Typical throat types from the reservoir in the W area are as follows: (a) W7, 1506.15 m, curved flaky throat (Red Circle); (b) W3, 1004.67 m, pore shrinkage throat (Red Circle); (Q – Quartz; M – Mica; C – Clay; RF – Rock Fragment).
Scanning electron microscopy and casting thin section observations show that the main reservoir pore assemblage types in the W area are dissolved pores - intergranular pores and intergranular pores - dissolution pores; small numbers of intergranular dissolution pores - micropores, intergranular pores - intergranular micropores and intergranular micropores have also developed. In the pore assemblage types, intergranular pores are mainly residual intergranular pores and dissolution intergranular pores; dissolution pores are mainly feldspar dissolution pores with a small number of debris dissolution pores; there are also laumontite dissolution pores in the W area; intergranular micropores are mainly found in chlorite and illite.
Continuous distribution characterization
The high-pressure mercury injection method is the most commonly used technique to study reservoir micropore throat structures (Gen and Hu, 2011; Li and Xu, 2009; Zhong, 1997). Based on the capillary bundle model, the porous medium is assumed to be composed of capillary bundles with different diameters. Mercury is a nonwetting phase on a rock surface. Relatively speaking, the air or mercury vapor in the rock pore is the wetting phase, and the mercury injection process is the process by which the nonwetting phase displaces the wetting phase.
High-pressure mercury injection experiments were carried out with a Core Lab 13 helium porosity device, Core Lab 112 air permeability device and Quantachrome Instruments Poremaster PM-33–13 mercury device. The samples were dried to constant weight at 105 °C before testing. The maximum test pressure of the instrument was 200 MPa, and the lower limit of the measurable pore throat radius was 3.675 nm. This measurement range could effectively characterize the micro- and nanopore throat size characteristics of the tight sandstone reservoir.
A capillary curve can qualitatively reflect the micropore throat structure of a reservoir, and the curve shape can reflect the characteristics of pore throat sorting and skewness. Pore throat sorting refers to the degree of homogenization in the pore throat size distribution, and skewness refers to the tendency for the pore throat size distribution to be coarse or fine. The smaller the change in the capillary pressure curve in the low-pressure section is and the wider the distribution, the better the separation of pore throats; the more the capillary pressure curve deviates from the origin, the higher the proportion of large pores in the reservoir; under this condition, the pore throats are characterized by coarse skewness.
The capillary pressure curve, characteristic parameters of pore throats and continuous distribution characteristics of pore throats are obtained by high-pressure mercury injection experiments.
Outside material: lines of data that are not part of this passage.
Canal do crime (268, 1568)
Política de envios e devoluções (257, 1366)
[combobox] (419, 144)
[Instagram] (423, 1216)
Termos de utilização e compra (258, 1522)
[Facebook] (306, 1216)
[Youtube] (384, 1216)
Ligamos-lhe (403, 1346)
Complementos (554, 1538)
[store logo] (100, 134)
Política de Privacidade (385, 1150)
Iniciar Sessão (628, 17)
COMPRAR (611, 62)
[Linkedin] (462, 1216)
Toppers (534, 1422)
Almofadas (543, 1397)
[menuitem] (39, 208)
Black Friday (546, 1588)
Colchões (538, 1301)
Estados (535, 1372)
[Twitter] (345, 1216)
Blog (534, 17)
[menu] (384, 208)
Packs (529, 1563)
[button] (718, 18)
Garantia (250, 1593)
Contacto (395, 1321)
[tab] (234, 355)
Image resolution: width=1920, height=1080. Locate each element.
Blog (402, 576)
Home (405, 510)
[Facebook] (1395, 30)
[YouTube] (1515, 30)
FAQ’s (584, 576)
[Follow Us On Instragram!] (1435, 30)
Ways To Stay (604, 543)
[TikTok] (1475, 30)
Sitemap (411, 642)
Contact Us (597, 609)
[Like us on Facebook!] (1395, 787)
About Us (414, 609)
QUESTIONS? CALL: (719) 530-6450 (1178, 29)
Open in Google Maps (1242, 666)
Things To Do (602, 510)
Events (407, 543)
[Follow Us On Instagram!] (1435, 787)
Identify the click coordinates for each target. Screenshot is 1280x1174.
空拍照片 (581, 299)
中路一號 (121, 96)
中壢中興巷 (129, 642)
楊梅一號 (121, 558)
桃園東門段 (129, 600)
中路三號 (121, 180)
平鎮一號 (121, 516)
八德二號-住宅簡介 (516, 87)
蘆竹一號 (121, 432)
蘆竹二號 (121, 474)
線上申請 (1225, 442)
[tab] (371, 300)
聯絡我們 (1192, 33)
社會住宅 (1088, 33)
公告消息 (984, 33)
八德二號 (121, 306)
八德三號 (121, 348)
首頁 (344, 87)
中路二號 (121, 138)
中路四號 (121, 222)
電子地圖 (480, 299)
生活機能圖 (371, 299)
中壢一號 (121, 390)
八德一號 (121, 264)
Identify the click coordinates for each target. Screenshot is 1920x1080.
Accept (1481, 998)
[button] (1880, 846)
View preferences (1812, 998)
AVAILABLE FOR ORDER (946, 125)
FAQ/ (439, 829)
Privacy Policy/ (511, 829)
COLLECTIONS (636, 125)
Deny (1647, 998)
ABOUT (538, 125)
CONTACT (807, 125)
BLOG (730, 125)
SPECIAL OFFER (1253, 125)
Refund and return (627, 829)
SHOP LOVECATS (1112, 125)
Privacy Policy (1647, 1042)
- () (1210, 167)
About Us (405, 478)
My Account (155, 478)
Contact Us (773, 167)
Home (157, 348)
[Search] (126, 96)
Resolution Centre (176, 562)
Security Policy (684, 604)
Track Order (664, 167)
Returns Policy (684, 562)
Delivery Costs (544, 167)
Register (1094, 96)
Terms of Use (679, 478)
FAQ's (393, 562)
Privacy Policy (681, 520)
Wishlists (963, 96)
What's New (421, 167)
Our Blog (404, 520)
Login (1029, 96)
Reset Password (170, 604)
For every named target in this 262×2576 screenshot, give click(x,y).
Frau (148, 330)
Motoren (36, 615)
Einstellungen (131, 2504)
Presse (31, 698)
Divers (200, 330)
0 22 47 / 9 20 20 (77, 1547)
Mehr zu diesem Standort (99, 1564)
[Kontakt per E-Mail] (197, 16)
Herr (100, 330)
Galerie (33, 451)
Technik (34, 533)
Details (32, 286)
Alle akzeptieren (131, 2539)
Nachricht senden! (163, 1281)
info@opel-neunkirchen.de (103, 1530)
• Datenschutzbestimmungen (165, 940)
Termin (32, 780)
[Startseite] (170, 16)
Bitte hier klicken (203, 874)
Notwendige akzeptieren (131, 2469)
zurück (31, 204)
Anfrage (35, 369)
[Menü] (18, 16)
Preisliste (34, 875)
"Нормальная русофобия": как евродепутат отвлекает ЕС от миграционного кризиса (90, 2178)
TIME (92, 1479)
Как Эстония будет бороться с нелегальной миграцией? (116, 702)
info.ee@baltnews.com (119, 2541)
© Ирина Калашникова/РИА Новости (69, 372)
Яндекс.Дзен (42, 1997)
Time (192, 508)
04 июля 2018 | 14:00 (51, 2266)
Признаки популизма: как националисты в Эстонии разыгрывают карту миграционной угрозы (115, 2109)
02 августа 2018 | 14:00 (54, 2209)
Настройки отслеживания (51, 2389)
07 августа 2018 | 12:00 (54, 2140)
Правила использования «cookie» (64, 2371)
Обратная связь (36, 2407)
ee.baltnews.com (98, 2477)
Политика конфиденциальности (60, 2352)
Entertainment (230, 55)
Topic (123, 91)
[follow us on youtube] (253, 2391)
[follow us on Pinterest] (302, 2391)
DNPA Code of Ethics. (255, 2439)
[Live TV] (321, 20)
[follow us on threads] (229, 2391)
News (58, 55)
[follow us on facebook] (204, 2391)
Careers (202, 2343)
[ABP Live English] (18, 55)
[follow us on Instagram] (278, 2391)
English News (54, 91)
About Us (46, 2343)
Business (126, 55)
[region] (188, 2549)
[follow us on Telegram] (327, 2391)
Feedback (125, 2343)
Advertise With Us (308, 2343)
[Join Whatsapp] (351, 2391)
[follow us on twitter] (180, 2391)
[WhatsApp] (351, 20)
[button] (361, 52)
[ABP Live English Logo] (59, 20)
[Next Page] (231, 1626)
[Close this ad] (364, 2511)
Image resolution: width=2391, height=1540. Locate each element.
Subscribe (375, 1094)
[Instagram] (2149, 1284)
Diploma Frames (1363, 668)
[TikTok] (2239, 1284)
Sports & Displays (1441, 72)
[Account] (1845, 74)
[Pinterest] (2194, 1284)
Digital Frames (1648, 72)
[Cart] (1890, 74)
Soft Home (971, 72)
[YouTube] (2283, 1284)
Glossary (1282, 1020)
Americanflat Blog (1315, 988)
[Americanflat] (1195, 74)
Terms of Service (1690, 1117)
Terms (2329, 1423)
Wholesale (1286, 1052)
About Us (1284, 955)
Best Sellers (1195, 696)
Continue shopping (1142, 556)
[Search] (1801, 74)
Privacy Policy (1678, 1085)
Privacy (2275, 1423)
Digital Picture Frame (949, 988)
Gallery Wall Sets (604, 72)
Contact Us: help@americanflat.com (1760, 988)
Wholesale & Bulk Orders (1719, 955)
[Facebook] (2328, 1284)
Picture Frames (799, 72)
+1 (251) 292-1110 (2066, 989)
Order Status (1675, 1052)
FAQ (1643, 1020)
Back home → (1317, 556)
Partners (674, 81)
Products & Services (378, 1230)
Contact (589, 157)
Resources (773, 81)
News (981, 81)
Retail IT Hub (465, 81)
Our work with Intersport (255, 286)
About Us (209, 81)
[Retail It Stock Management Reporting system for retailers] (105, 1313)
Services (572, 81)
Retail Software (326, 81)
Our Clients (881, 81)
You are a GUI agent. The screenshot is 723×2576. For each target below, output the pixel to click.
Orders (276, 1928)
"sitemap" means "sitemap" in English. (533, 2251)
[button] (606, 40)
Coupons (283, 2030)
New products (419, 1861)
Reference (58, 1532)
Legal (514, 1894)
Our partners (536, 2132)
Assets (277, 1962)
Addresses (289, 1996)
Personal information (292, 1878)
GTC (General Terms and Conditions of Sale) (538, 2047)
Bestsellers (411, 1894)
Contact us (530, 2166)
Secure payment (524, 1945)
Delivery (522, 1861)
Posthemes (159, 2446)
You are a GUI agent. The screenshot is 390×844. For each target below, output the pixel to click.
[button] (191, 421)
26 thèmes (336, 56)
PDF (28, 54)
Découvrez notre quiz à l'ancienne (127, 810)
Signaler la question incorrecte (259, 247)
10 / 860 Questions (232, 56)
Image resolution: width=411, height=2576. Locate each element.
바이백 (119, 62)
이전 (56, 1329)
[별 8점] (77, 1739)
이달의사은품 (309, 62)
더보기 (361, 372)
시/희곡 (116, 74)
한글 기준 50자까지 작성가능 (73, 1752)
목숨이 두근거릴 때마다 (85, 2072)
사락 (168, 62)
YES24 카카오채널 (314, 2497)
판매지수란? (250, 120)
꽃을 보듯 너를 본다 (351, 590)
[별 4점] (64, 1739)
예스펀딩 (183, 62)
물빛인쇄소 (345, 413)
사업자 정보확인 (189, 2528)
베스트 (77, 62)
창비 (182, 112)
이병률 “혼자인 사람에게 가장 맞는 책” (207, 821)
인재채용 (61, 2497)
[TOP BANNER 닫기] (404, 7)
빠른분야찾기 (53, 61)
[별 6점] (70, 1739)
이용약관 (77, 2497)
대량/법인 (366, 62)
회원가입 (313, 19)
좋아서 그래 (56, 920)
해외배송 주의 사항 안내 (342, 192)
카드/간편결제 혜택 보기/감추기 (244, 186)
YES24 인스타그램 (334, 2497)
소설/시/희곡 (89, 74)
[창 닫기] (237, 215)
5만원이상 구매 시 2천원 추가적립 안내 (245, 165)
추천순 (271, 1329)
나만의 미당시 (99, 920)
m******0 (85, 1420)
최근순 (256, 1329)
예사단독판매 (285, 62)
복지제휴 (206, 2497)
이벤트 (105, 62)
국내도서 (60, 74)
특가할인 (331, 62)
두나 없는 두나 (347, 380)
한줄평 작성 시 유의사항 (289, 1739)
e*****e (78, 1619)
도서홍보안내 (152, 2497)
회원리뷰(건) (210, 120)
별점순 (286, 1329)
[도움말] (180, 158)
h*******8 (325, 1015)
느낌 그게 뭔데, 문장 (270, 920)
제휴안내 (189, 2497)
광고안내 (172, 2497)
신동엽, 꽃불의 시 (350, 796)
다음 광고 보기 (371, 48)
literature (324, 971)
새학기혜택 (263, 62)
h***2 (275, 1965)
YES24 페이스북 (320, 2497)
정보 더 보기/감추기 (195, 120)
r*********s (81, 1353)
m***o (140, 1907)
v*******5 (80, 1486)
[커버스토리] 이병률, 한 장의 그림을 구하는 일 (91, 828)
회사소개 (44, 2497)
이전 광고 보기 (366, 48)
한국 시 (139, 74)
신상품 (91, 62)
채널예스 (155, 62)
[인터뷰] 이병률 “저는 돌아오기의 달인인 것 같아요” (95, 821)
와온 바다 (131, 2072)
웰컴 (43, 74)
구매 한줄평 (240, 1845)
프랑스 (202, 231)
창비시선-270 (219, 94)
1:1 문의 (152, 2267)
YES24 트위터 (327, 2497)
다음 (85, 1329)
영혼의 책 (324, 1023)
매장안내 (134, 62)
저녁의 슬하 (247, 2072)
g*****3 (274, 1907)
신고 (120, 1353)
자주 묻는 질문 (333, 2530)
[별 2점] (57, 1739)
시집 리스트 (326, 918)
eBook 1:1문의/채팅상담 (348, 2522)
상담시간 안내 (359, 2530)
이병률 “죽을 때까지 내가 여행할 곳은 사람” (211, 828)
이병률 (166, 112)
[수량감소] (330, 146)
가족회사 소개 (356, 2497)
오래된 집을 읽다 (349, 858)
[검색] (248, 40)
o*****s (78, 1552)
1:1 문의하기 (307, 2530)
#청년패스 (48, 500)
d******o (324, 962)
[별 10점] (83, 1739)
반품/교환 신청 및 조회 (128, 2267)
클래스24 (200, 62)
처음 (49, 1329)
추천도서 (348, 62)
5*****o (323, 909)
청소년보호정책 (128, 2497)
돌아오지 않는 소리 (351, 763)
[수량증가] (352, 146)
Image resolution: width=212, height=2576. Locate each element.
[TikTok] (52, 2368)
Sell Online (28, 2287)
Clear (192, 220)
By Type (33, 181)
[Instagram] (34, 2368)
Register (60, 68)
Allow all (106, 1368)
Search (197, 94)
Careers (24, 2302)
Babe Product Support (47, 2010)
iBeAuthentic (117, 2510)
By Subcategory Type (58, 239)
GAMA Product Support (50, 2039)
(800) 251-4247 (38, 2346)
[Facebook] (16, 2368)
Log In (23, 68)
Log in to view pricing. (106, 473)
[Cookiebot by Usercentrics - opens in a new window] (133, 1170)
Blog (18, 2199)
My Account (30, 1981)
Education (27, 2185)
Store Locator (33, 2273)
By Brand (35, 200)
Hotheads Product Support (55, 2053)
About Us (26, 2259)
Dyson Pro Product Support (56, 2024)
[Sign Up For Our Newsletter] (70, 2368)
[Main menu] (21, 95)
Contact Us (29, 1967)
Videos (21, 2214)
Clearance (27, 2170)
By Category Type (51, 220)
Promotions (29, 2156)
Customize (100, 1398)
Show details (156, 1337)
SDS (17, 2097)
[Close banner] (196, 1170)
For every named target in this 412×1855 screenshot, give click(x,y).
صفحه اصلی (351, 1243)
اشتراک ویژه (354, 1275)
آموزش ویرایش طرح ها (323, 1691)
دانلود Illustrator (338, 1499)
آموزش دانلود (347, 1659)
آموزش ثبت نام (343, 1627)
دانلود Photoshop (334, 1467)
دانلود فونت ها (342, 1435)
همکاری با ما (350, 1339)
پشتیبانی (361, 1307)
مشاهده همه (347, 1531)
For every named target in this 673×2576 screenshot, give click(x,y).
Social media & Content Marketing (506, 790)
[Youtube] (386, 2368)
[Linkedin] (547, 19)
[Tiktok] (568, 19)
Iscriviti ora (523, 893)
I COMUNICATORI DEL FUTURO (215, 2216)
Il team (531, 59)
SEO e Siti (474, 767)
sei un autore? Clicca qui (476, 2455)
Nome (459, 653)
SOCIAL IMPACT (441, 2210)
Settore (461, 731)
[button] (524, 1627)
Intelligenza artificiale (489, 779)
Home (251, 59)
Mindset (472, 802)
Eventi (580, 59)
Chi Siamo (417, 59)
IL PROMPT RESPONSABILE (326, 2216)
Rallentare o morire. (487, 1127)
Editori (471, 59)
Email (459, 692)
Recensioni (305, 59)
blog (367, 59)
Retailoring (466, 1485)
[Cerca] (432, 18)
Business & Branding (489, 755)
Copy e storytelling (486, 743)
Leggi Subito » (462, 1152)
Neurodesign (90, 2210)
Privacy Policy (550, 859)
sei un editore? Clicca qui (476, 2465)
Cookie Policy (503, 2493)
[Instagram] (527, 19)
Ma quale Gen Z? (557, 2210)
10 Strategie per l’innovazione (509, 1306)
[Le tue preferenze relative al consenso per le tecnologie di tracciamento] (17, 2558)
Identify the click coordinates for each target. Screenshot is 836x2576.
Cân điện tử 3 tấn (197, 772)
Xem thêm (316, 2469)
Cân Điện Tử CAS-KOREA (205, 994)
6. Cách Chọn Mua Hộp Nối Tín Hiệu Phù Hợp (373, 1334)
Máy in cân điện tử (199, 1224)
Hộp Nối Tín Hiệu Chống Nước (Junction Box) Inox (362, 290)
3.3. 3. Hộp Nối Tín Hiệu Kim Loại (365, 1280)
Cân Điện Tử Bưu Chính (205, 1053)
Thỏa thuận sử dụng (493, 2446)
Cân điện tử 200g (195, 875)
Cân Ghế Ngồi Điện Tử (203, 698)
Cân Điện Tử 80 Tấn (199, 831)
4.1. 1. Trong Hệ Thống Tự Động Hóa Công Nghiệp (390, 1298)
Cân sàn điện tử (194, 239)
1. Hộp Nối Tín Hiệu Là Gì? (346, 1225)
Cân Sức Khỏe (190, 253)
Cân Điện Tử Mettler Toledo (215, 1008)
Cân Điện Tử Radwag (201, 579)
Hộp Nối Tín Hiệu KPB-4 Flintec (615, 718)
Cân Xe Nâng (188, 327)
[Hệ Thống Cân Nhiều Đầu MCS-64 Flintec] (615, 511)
The shapes of the capillary pressure curves in the W area are similar (Figure 8); the curvature is obvious in the upper left, and the change rate of the capillary pressure curve in the main mercury injection stage is large. The pore throat structure of the reservoir is complex; the capillary pressure curves show an upward trend twice as a whole, and there is basically no horizontal platform. According to the shapes of the capillary pressure curves, the pore throat separation of the reservoir is poor and is mainly characterized by medium to coarse skewness. According to the curve shapes, the reservoir can be divided into class I (W1, W5, W6, and W7), class II (W2 and W3) and class III (W4).

The capillary pressure curves for the cores from the W area are as follows: (a) Capillary pressure curves of all cores in the W area; (b) Capillary pressure curves of Type I; (c) Capillary pressure curves of Type II; (D) Capillary pressure curves of Type III.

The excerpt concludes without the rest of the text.